** Opening Supplied material block **
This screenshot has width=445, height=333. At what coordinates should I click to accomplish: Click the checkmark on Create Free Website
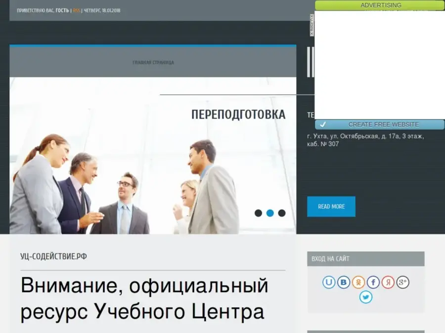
** Closing Supplied material block **
** Opening Supplied material block **
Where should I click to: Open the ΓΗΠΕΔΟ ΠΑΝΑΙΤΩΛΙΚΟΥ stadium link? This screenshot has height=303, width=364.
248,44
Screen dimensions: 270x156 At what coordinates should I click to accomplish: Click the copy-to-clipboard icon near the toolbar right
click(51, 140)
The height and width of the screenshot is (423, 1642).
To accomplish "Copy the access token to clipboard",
** Closing Supplied material block **
** Opening Supplied material block **
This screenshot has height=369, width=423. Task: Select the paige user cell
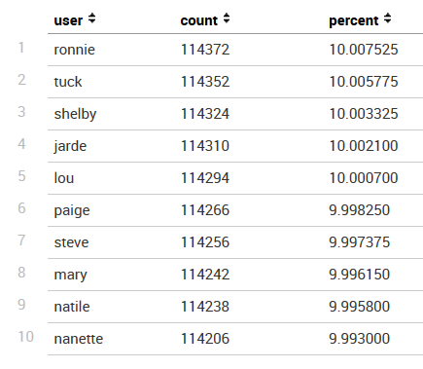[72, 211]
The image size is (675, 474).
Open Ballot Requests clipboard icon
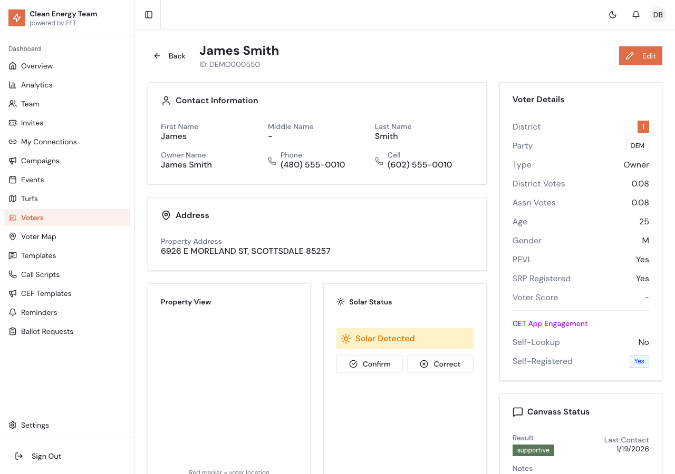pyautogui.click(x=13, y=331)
** Closing Supplied material block **
:: Exercise aim ::
Taking the lines above, repeat exactly those from the line that contains "The height and" through the line that contains "the access token", and both of those lines as well. Include nothing else.

:: Written solution ::
The height and width of the screenshot is (423, 1642).
To accomplish "Copy the access token to clipboard",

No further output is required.